Throughout all of these electoral disputes two elements consistently emerge: one, the use of martial language to describe the events and two, the concentration on a few contested sites. A strategy of militaristic occupation of centrally important churches clearly marked these schisms, as each side marched upon and occupied the principal churches of Rome, invading and expelling their enemies from other principal churches when they could. The martial language in the descriptions of these conflicts often veered close to the religious, indicating, hinting, that the origins of Christian processions lie in conflict and battle. From the literal soldiers of Christ, armed with clubs, rocks, and swords, emerged spiritual soldiers bearing crosses and singing hymns.
Latham’s talk was exactly what he said it would be, and that made it right up my alley. I’m still trying to work out how to connect his work on 4-6th century Christians in Rome with my own work on spiritual warfare in 20th century America. I’ll get there eventually, I guess.
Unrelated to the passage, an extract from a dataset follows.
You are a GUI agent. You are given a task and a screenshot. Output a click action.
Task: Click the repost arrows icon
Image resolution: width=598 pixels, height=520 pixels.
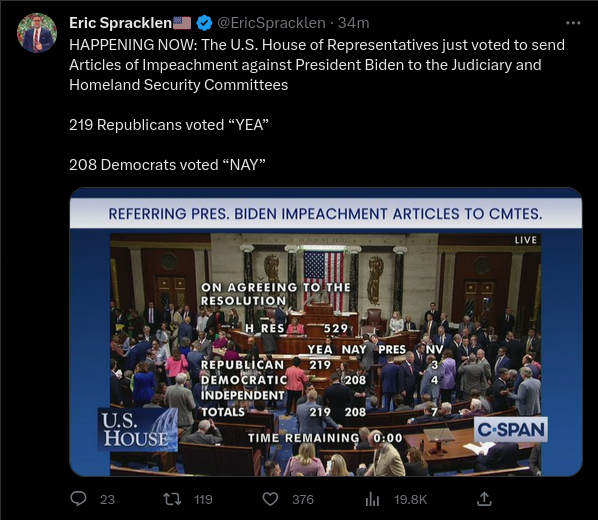click(x=172, y=499)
In this series I’m also especially looking forward to Edward Soja’s presentation on the 25th of January. There’s plenty of great stuff between now and then, but that will surely be an interesting afternoon of geography-heavy discussion. This is only natural because of the strong connection between this IHC program and the Center for Spatial Studies (spatial@ucsb). Funny how a quick hop from Religious Studies to Geography can put you wildly outside of your area of expertise. (That is, the stress of the use of data drive GIS analysis vs. phenomenological, historical, or ethnographic models).
If only there were more time to be a geographer and a religious studies historian so I could learn Python, PostGIS, Geoserver, and OpenLayers!